G832A single nucleotide mutation in human SLC22A11 in osteoporosis patient attenuates transport properties of estrone sulfate conjugates

초록

Estrogen is known to be the key hormone for maintenance of bone mass, and estrogen deficiency is the major cause of age-related bone loss in humans. Estrogen deficiency also induces an imbalance in bone remodeling, which accelerates loss of bone mass and increases the risk of fracture. Therefore, we screen SNP and function characterization of SLC22A11, a steroid sulfate transporter, in female osteoporosis patients and a control group in the Korean women osteoporosis group, using the Xenopus oocyte expression system.
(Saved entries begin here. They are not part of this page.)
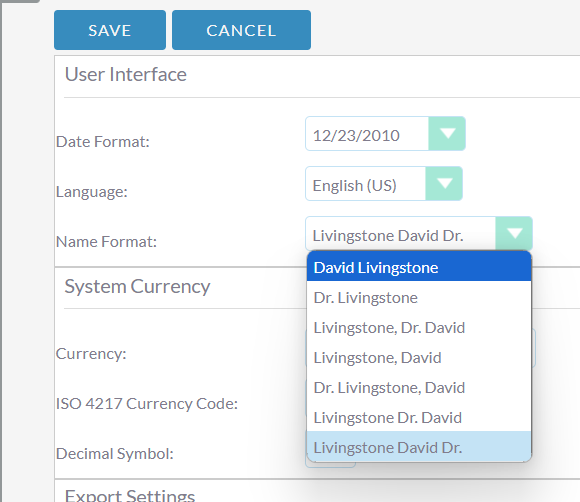The width and height of the screenshot is (580, 502).
Task: Choose 'Livingstone, David' option
Action: coord(419,358)
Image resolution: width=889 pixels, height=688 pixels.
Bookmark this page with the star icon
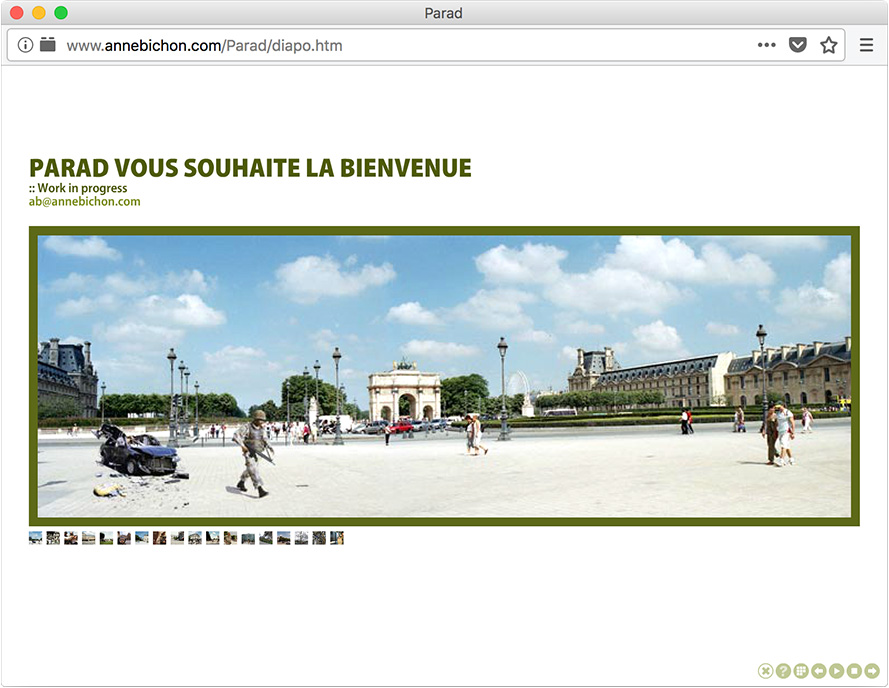828,45
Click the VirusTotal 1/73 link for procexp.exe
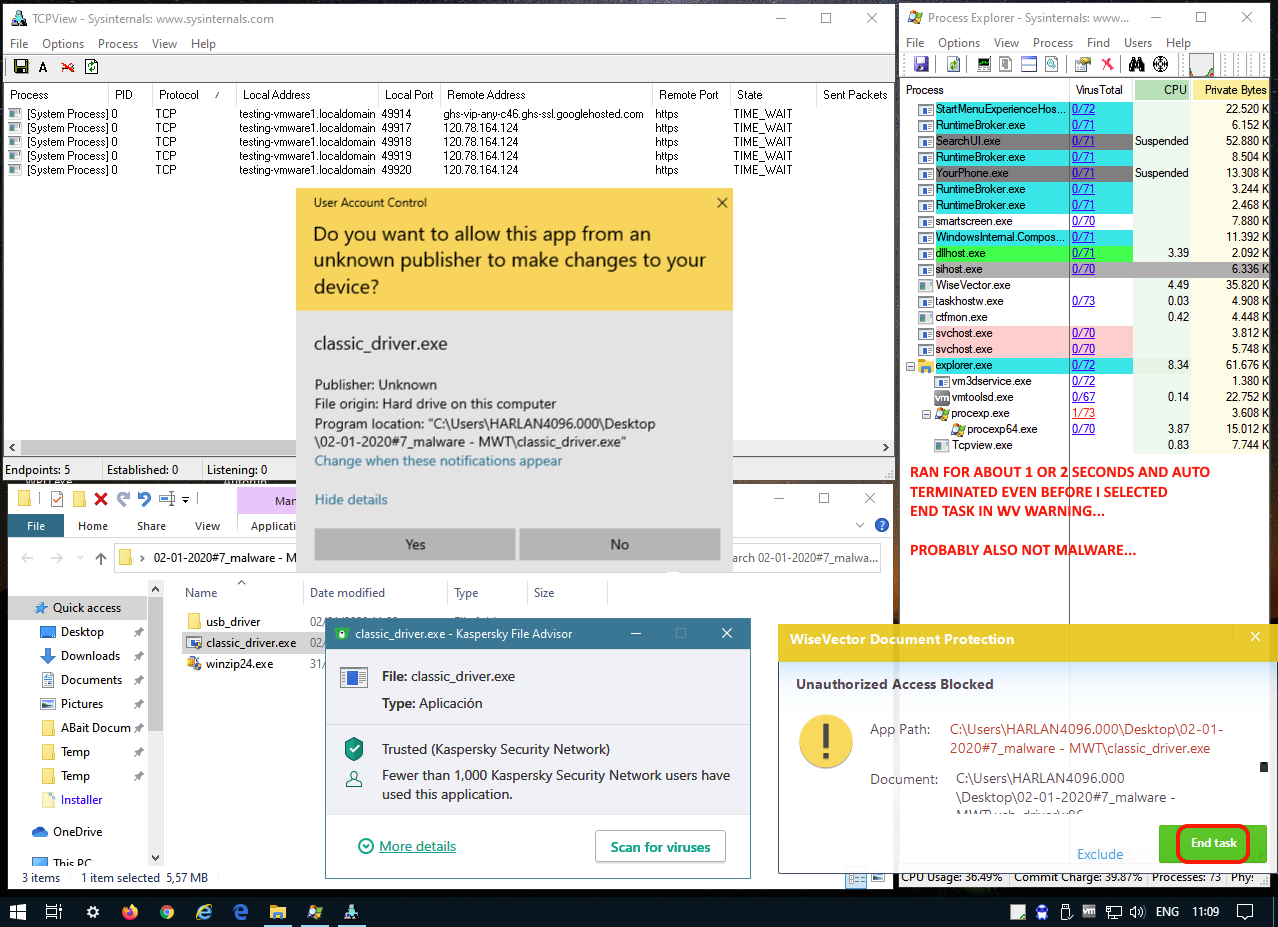This screenshot has width=1278, height=927. (x=1082, y=413)
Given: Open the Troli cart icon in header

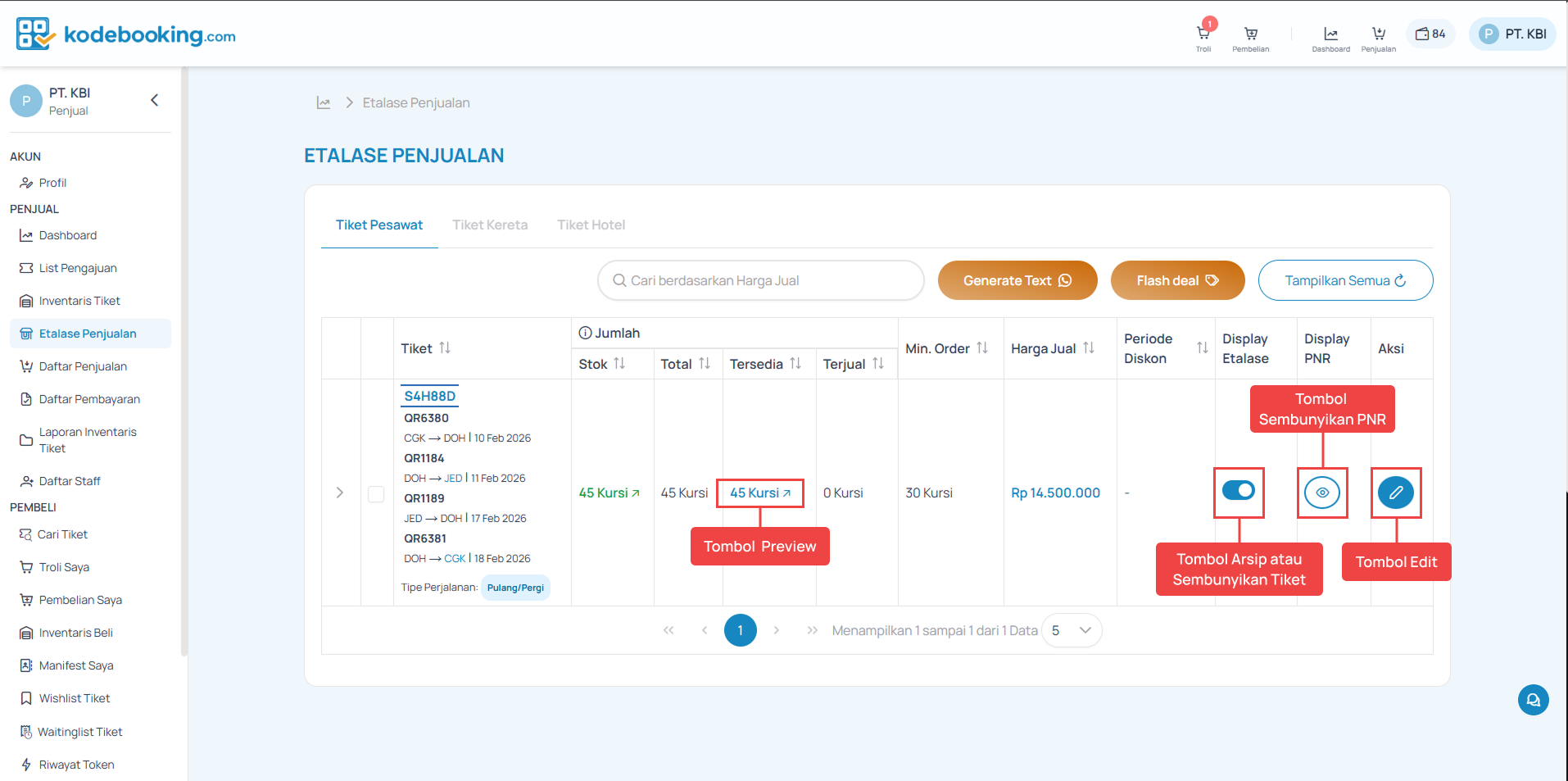Looking at the screenshot, I should pos(1203,34).
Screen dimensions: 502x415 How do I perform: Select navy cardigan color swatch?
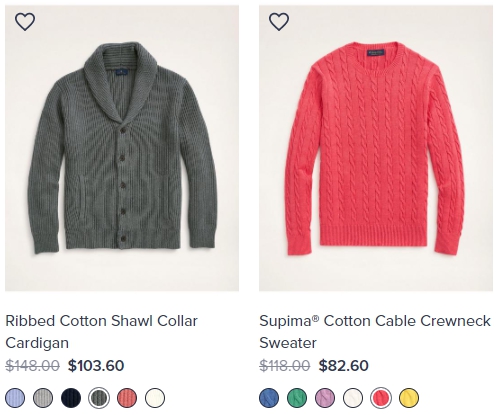point(71,398)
From 50 healthy subjects and 50 subjects with osteoporosis we found three single mutations in SLC22A11 using GC-clamped DGGE. Among them one non-synonymous SNP was found in osteoporosis group (G832A results in E278K). We prepare E278K mutant of SLC22A11 and investigated its transport properties. The uptake of [³H] estrone sulfate via mutant E278K was reduced when compared with wild-type SLC22A11. The Km value for wild type and E278K was 0.7 and 1.2 µM, and the Vmax for wild-type and E278K was 1.8 and 0.47 pmol/oocyte/h, respectively. The present study demonstrates that SLC22A11 variants are causing to inter-individual variations that is leading to the differences in anionic drug disposition and perhaps used as a marker to certain disease including osteoporosis.